» **Required action**: Below are some records; work out how many of their lines contain "computer" and give the number only.

:: Entries provided ::

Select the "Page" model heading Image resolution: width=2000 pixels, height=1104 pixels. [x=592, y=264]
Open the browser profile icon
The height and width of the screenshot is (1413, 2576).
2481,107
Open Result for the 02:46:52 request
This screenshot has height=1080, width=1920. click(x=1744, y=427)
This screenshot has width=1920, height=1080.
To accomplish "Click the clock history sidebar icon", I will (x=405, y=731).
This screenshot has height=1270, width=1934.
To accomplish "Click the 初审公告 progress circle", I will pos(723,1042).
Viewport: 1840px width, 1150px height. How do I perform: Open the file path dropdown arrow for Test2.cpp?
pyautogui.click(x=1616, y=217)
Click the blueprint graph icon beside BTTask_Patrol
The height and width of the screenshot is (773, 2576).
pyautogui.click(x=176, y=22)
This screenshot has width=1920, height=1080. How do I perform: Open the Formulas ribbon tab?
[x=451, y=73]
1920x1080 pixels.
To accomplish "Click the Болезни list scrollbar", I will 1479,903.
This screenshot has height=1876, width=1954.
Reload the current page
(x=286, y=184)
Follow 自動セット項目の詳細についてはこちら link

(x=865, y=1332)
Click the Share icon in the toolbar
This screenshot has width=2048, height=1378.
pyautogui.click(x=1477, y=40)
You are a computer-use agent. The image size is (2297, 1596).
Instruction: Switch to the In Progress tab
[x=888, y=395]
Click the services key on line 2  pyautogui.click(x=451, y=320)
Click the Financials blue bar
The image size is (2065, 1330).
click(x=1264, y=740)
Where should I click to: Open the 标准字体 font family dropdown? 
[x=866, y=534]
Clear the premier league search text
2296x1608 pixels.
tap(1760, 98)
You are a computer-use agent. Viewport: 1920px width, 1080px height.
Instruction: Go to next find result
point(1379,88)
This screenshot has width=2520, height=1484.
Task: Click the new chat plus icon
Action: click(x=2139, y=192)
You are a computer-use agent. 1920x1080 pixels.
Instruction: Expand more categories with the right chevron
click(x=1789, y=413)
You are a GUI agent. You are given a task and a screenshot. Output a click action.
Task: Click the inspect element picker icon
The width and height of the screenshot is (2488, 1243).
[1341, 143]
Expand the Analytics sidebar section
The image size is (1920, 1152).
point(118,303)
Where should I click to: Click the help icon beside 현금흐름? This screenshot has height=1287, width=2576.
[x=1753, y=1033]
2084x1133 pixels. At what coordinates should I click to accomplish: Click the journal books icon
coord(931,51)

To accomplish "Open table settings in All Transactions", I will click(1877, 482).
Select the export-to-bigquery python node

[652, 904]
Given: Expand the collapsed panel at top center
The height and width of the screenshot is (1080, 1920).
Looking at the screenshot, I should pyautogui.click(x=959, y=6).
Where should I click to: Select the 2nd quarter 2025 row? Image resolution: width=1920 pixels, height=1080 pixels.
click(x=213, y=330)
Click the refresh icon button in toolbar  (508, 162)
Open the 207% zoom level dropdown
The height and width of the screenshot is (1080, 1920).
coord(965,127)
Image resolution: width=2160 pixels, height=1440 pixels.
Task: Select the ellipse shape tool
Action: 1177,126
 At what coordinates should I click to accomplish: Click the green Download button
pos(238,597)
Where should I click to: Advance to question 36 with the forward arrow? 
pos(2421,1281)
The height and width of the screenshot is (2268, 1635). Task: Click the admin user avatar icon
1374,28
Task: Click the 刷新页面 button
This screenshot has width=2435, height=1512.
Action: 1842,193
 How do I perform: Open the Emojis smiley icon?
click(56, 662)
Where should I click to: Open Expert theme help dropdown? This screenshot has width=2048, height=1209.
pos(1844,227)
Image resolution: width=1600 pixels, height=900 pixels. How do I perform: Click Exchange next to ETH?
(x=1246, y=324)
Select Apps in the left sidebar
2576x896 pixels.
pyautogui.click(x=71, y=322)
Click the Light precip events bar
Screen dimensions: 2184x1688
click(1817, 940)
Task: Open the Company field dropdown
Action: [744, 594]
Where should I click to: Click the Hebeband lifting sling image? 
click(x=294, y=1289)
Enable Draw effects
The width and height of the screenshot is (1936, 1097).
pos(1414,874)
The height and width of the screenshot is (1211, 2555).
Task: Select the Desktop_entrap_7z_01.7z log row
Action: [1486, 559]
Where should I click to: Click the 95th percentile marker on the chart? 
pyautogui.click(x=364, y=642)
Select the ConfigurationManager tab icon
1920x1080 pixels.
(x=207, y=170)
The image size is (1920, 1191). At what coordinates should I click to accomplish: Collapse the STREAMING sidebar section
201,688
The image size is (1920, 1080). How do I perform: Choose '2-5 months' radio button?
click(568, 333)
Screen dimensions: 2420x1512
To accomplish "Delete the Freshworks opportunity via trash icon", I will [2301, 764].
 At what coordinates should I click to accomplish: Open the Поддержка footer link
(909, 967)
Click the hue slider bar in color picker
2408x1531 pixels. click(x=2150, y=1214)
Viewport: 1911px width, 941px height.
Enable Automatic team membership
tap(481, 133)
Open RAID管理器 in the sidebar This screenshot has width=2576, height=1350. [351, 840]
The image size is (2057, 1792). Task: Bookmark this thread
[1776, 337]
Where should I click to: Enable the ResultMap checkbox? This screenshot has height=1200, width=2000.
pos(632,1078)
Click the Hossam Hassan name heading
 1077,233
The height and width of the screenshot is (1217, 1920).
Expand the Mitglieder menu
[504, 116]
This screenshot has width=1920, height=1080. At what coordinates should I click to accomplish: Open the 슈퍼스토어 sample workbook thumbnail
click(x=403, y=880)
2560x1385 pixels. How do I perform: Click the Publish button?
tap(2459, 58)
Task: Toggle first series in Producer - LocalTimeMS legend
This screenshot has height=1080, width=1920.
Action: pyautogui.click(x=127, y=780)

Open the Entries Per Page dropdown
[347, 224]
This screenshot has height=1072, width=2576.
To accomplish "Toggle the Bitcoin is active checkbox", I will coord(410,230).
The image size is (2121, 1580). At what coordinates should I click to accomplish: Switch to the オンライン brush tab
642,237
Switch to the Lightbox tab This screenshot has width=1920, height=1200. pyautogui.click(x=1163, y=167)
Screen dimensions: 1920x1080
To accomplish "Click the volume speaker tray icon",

:::

» **Solved problem**: 3